In 1935, he entered at the Conservatoire de Paris which is then directed by Henri Rabaud where he studied music in the same class as Maurice Baquet, Paul Bonneau, Henri Dutilleux and Louiguy. He is the student of Lazare Lévy for piano class and Raymond Pech for harmony class. He won a prize of harmony in 1937.

He then headed for a classical pianist, but in 1940, when he has been discharged from military service of Fortified Sector of the Dauphiné in Briançon, he crosses the Corsican composer Roger Lucchesi on the Promenade des Anglais, who told him that he composed a song for Maurice Chevalier and asked him to accompany him to the piano when he the present him in his property La Louque in Cannes. Maurice Chevalier refuse the song but to ask Henri Betti be his regular accompanist. During the singing tours, he will make him play the Ballade No. 1 in G minor, Op. 23 by Frédéric Chopin between songs. Anxious to renew his repertoire, he also asked him to compose songs. Henri Betti then wrote music forty songs with the lyrics of Maurice Chevalier and Maurice Vandair until 1945 that Notre Espoir and La Chanson du maçon in 1941 or La Fête à Neu-Neu in 1943. Of the fifteen securities singing tour of Maurice Chevalier in 1945, Henri Betti sign fourteen.

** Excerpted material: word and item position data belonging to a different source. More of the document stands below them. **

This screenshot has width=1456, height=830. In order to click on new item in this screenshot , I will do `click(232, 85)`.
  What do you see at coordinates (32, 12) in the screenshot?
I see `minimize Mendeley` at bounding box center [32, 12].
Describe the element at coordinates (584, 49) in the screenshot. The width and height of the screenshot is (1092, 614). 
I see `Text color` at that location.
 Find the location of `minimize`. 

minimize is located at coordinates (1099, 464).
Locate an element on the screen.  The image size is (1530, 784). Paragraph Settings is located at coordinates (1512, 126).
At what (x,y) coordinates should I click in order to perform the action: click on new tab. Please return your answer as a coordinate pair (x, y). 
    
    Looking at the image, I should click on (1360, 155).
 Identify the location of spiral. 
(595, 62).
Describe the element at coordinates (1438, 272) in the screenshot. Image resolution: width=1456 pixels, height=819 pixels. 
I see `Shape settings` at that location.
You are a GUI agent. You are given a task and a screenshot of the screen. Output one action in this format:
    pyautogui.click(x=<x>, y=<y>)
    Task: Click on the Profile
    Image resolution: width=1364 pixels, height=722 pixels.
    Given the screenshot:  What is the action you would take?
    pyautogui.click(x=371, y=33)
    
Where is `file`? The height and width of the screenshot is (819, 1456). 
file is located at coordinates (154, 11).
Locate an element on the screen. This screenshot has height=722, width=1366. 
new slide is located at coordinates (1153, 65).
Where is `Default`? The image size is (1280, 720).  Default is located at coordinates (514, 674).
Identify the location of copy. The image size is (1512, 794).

He joined the SACEM in 1941 as composer and was appointed Sociétaire définitif in 1949.

After World War II, he knows great success with Le Régiment des mandolines in 1946 and Le Chapeau à plumes in 1947 for Lily Fayol, Mais qu’est-ce que j’ai ? in 1947, Maître Pierre and Rien dans les mains, rien dans les poches in 1948 for Yves Montand and especially C'est si bon in 1947 for Jean Marco with Jacques Hélian and his Orchestra. The song is sung by Yves Montand before becoming a standard international jazz with Louis Armstrong, who recorded for the first time in New York in 1950 in the English version of Jerry Seelen.

From 1949 to 1983, his music production is abundant : revues for Le Lido, the Moulin Rouge, the Folies Bergère, the Olympia, the Stardust and the Tropicana in Las Vegas, and many operettas and plays.

He has also composed for the cinema in the 1950s and television in the 1960s. His most famous soundtrack is that of Honoré de Marseille which will nearly 4 million admissions in France in 1957. In this movie, Fernandel sings three songs composed by Henri Betti and the words by Jean Manse. Henri Betti and Jean Manse had written a fourth song for the movie, C'est Noël, sung by Fernandel in a scene that was edited out. The song was later sung by Tino Rossi and Georges Guétary. In 1953, he played the role of the composer and accompanist of the company of Jean Nohain in Soyez les bienvenus by Pierre-Louis which he also composed the music for the film.

In the early 1950s, he made her singing on stage first as vedette américaine featuring at the ABC in 1951 and the Theatre des Deux Anes, in parisian cabarets as Le Bosphore and Chez Tonton, and in summer outdoors in Nice, Cannes, Juan-les-Pins shows. And then as a full-featured except to Bobino and Gaumont-Palace. His talent manager was Johnny Stark.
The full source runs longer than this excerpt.